The doctor inhaled as if he’d been smacked.
“Sorry, Doc.” She fisted her hips and turned to the window. “A hundred farm hands work for me. If you don’t throw an f-bomb every few minutes they’ll think you’re weak. So, this is all we’re going to get out of your voodoo experiments, huh? Yeah. I’m taking him home.”
“Home-home?” I asked. “Or my home?”
“Your shack in Bethesda for now. But we talked, it’s been decided—you’re coming back to the farm. I need you to run the business side. Besides, if you don’t give up this ridiculous job of slaughtering people, you’re going to wind up dead. Not that I care. You can do what you want, but you’re killing Mom with this,” she flopped a hand at the beeping hardware, “getting shot all the time. So.”
The farm. The family.

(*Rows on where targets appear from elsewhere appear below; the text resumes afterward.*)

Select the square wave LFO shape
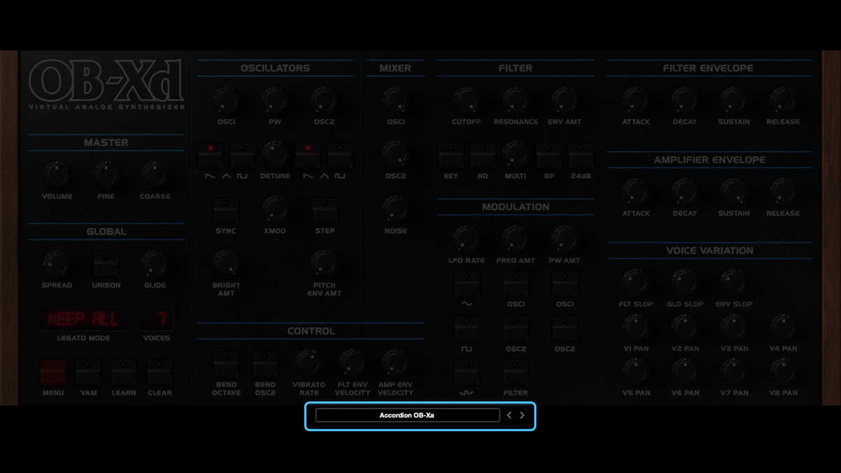 point(467,329)
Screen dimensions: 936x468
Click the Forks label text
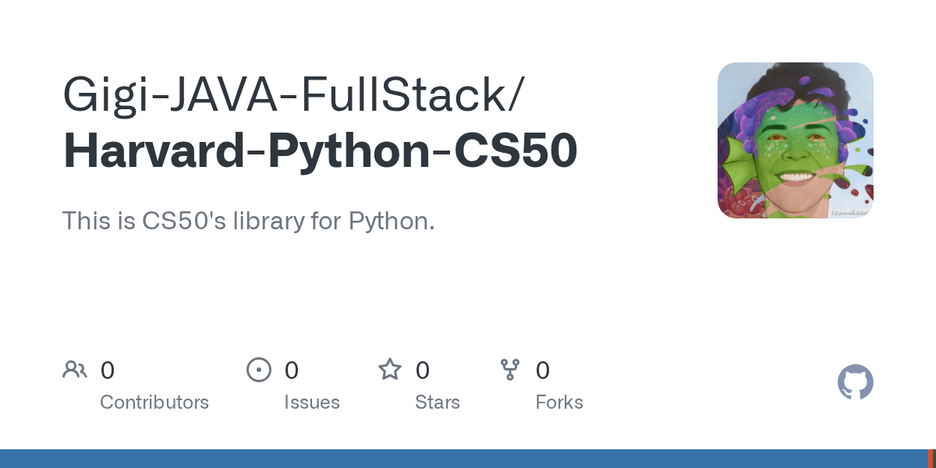(x=559, y=402)
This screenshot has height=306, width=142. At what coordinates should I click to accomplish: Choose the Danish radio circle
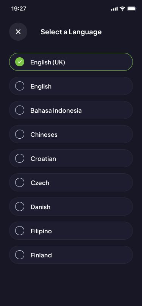(20, 207)
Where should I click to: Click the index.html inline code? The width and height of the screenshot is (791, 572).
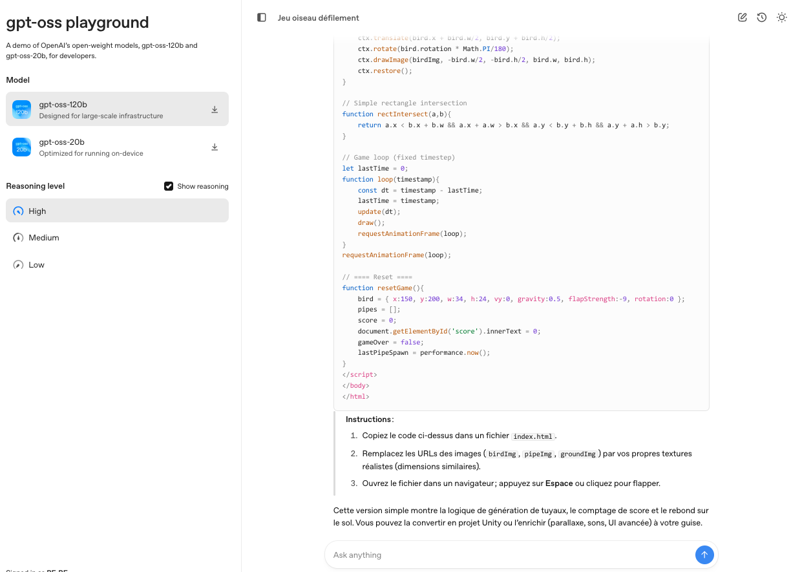[x=534, y=436]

The homestead outside of Donnellson, Iowa where generations of Stearnes had been born, lived, and died without getting any farther away than Keokuk. But it was home. A warm place that smelt of cookies and bacon and meatloaf and dust in the attic. It was keggers behind Grafton’s barn on Saturday night and breakfast at Agatha’s Diner out on the highway Sunday morning. And the hayseeds I’d left behind when I joined the Army. I’d seen Paris, Nairobi, Tokyo since then. Going home was like going to hell. It was predictable, and I probably deserved it, but I really didn’t want to go.
“What happened to Dan Sweeny?” I asked. “I thought your genius-fiancé was going to—”
“Don’t make this about me.” She shook a finger at me. “Let’s keep focused on you and filling in that gap in your memory. There’s a cop with a name I can’t pronounce asking questions all the time. Get him squared away, then you can be my farm manager. Get up. Let’s get you home. We can talk there.”
She pulled the sheet back and tossed a pair of pants and a shirt my way.
Doc slapped a bottle of pills on my chest. “Twice a day, every twelve hours. Like clockwork.”
I read all sixteen syllables on the label. None of them meant anything to me. “What are they for?”
He looked across my chest at my sister. She met his gaze and gave a slow shake, no.
“Your recovery.” Doc patted my shoulder. “Take them all. Don’t miss even one.”
I grabbed Joyce’s forearm and yanked. “I’m not crazy.”
“No one said you were.” She gave me that condescending big-sister look. “They help your brain with your … amnesia.”